Nesse contexto, as CGRAs Transparentes destacam-se como uma solução particularmente atrativa, pois combinam a flexibilidade dos processadores de propósito geral com a eficiência da execução espacial, operando como aceleradores integrados ao núcleo hospedeiro sem exigir modificações no código-fonte das aplicações. Ao preservar a compatibilidade binária e reduzir barreiras de adoção, essas arquiteturas apresentam potencial para inserção prática em sistemas modernos.
Esta tese investiga a viabilidade arquitetural de CGRAs Transparentes quando integradas a processadores superescalares com execução fora de ordem. A análise é conduzida sob uma perspectiva arquitetural orientada à construção de sistemas mais realistas, replicáveis e simuláveis, considerando explicitamente decisões estruturais que condicionam a adoção prática dessas arquiteturas. Além disso, estabelece-se uma metodologia rigorosa de avaliação que integra desempenho, área e consumo energético, permitindo quantificar e individualizar o custo estrutural da transparência do sistema.
A exploração experimental considerou processadores com diferentes larguras de emissão e múltiplas configurações de malha de processamento, avaliando o alinhamento entre capacidade estrutural e perfil das aplicações aceleradas. Os resultados demonstram que a viabilidade da CGRA Transparente é fortemente condicionada ao processador base e ao tipo de aplicação executada. Em processadores com menor capacidade de exploração de paralelismo, a CGRA atua como acelerador relativamente genérico, proporcionando ganhos consistentes em diferentes tipos de workloads. À medida que o núcleo hospedeiro se torna mais capaz de capturar paralelismo em nível de instrução, a aceleração torna-se restrita a aplicações com características específicas, exigindo dimensionamento cuidadoso da malha e do subsistema de configurações para manter a eficiência energética e controlar o overhead de área.
Conclui-se que CGRAs Transparentes são arquiteturalmente viáveis, mas sua efetividade não é universal. Sua adoção deve considerar o alinhamento entre a capacidade estrutural da malha, o grau de exploração de paralelismo do processador hospedeiro e o perfil computacional das aplicações executadas.

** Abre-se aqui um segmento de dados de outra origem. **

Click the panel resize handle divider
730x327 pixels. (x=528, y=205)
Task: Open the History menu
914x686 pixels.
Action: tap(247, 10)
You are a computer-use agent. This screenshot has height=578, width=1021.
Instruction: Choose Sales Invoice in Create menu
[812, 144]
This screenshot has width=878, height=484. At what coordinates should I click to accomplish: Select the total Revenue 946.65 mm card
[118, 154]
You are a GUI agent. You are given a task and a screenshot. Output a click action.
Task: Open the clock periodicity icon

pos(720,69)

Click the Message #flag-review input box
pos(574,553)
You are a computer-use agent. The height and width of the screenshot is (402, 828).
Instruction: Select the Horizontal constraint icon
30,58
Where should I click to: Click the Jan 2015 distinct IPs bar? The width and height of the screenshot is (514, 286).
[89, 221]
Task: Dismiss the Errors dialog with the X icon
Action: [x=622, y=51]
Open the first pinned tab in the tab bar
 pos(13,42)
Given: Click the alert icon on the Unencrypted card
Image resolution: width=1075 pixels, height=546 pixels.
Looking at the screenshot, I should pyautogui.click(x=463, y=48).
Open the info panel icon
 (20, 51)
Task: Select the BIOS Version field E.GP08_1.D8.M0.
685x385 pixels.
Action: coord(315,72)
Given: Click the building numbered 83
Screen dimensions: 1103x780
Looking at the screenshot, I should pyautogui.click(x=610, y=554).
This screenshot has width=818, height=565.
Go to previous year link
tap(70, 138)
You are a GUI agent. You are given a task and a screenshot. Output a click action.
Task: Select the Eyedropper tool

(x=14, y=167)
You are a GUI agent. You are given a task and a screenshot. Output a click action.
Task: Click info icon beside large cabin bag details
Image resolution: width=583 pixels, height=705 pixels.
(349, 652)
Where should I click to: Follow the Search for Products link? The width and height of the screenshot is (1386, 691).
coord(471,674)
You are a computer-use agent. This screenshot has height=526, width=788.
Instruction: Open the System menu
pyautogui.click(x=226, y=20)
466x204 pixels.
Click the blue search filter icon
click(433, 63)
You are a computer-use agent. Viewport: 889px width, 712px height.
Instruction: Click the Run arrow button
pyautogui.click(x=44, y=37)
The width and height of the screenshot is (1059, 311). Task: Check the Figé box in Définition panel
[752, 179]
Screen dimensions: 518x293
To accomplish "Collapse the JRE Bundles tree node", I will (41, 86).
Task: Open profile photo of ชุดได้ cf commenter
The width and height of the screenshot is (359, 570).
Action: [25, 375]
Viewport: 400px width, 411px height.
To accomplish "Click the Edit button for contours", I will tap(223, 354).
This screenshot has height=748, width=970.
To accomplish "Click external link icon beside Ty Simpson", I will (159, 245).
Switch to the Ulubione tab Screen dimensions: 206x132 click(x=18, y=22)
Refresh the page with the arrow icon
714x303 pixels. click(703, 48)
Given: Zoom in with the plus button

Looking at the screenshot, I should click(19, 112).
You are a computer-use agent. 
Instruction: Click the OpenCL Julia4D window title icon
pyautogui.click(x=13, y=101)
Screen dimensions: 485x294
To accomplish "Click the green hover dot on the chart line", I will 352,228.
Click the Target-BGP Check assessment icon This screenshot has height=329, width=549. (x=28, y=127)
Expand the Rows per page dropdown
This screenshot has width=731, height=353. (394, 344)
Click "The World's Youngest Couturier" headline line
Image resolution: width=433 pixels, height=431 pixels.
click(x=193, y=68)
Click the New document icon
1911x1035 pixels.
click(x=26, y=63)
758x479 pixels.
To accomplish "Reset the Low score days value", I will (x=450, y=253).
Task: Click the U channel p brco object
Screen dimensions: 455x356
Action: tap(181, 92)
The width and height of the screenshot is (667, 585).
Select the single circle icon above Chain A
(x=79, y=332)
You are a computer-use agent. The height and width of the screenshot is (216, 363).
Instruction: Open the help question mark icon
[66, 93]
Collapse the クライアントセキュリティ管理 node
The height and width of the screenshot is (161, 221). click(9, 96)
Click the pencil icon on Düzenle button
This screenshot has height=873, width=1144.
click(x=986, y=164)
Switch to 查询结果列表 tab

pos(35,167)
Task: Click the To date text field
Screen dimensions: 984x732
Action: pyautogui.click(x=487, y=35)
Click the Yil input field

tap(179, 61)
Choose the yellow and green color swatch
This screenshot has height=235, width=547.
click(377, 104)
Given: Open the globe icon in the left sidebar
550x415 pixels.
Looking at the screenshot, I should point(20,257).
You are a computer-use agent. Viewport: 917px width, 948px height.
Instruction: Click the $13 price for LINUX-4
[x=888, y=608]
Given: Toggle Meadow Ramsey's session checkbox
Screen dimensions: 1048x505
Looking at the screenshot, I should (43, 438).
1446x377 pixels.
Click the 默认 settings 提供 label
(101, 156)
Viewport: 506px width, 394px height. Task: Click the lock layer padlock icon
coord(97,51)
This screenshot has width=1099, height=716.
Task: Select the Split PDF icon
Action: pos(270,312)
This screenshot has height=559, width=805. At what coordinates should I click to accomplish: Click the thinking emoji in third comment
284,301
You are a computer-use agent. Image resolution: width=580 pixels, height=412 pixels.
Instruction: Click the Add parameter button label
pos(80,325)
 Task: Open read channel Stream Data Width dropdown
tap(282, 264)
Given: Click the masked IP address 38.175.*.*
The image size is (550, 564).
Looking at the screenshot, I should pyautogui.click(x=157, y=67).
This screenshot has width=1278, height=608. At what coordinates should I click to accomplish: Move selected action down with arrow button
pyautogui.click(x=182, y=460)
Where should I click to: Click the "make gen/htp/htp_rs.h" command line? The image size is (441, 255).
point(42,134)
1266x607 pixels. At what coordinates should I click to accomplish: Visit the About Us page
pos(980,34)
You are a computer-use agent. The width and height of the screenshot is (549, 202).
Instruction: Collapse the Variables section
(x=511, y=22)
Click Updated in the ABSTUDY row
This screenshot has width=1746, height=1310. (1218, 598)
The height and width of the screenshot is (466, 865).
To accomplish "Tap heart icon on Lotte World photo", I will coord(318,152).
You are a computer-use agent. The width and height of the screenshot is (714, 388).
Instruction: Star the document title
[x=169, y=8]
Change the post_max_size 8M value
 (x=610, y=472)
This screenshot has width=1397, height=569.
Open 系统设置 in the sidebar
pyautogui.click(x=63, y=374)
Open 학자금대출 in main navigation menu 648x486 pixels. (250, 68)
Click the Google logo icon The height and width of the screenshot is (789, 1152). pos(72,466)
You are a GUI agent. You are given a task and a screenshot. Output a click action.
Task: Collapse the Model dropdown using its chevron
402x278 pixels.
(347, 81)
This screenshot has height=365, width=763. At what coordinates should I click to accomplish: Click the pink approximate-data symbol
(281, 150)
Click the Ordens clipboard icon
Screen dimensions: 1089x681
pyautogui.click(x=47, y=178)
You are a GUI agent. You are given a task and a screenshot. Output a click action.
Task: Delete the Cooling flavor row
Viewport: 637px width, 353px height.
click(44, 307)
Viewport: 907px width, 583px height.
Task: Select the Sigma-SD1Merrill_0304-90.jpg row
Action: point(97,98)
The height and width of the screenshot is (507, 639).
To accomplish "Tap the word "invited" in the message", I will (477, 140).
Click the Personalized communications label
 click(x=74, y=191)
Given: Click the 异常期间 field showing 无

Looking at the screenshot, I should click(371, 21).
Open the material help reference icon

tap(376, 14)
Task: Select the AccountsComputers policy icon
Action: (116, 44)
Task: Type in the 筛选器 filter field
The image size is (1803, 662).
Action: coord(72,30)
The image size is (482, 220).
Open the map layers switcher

Quando bem dimensionadas, as CGRAs Transparentes são eficazes em processadores com menor exploração de ILP; contudo, em núcleos mais sofisticados, sua efetividade passa a depender do perfil do workload e do controle do custo arquitetural introduzido. Assim, a viabilidade prática da CGRA Transparente está diretamente associada ao equilíbrio entre desempenho obtido, custo estrutural e contexto arquitetural em que é empregada.